Argentina made their debut on the group phase of the Olympic Tournament with an 83–82 victory against world champions Serbia and Montenegro, thanks to a last-second basket by Manu Ginóbili. After losses against Spain and Italy, Argentina still managed to advance to the next stage. In the quarterfinals, the Argentine team beat hosts Greece and advanced to the semifinals where they achieved yet another historic victory against the United States, denying the American men's team a gold medal for the first time since 1988 in Seoul – the last Olympic tournament before the advent of the Dream Team. On August 28, 2004, Argentina obtained its first gold medal in basketball by defeating Italy 84–69 in the final. The impact the series of results obtained between the Indianapolis and Athens tournaments led the Argentine press to dub this group of players The Golden Generation ("La Generación Dorada", in Spanish). The Olympics title in 2004 is the higher honor and important title of Argentine basketball.

After those triumphs, Argentina won the gold medal in 2008 FIBA Diamond Ball, and the bronze medal at The 2008 Beijing Summer Olympics Basketball Tournament. At the end of the 2008 Olympic Games Argentina reached the first position in the FIBA Men's Ranking.

In 2010, after the World Cup, Julio Lamas returned as coach of the national team. In 2011, under his guidance, the team won the FIBA Americas gold medal for the second time at the 2011 FIBA Americas Championship, played in the city of Mar del Plata, Argentina. The team qualified directly for the London's Olympic games, where they finished 4th.

In the 2014 World Cup, Argentina finished 11th after being defeated to Brazil on the round of 16. After that match the media stated it was the end of the Golden Generation with some of Argentina's key players (Pablo Prigioni, Leonardo Gutiérrez and Andrés Nocioni) retiring from the national team.

==2015-present==
In January 2015, Sergio Hernández was appointed coach of Argentina. With Hernández on the bench, the squad qualified to play the 2016 Summer Olympics held in Rio de Janeiro after winning the silver medal in the 2015 FIBA Americas Championship.
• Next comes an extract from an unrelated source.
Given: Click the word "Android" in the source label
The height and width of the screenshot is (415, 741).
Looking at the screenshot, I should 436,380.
With Scola (named MVP of the tournament) and Nocioni as the remaining key players from the Golden Generation and the addition of young players such as Facundo Campazzo, Nicolás Laprovittola, Nicolás Richotti, Patricio Garino, Nicolás Brussino, Gabriel Deck, Marcos Delía and Tayavek Gallizi, the team reached the final, losing to Venezuela by 76–71.
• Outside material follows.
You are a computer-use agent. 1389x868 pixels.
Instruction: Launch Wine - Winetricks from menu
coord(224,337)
Manu Ginóbili and Carlos Delfino returned to the team for the Olympics after their injuries. Argentina finished 4th at Group B with three wins (against Nigeria, Croatia and Brazil and two losses (to Lithuania and Spain). In quarter finals, Argentina was defeated by United States (105–78), being therefore eliminated from the competition. After that match, Ginóbili y and Nocioni announced their retirement from the national team.

After the game, USA's coach, Mike Krzyzewski, praised the Argentine players defining them as "not only a team but a culture, because of the magnificence they have been showing to the world during the last two decades".

In 2019, led by Luis Scola and Facundo Campazzo at the pitch, and with Sergio Hernández as coach, the Argentine team won the gold medal in the Pan American Games, beating Puerto Rico in the final match. It was the second gold medal at the Pan American Games for Argentina. The last one had been in 1995.

In 2022, with Gabriel Deck and Facundo Campazzo standing out at the pitch (they were named in the All-Tournament Team), and with Pablo Prigioni as coach, the Argentine team won the gold medal in the 2022 FIBA Americup, beating the hosts Brazil in the final match. It was the third gold medal in the FIBA Americup for Argentina. The last one had been in 2011, in Mar Del Plata.

In 2023, the Argentine team won the gold medal in the Pan American Games, beating Venezuela in the final match. It was the second consecutive and third overall Pan American Games gold for Argentina.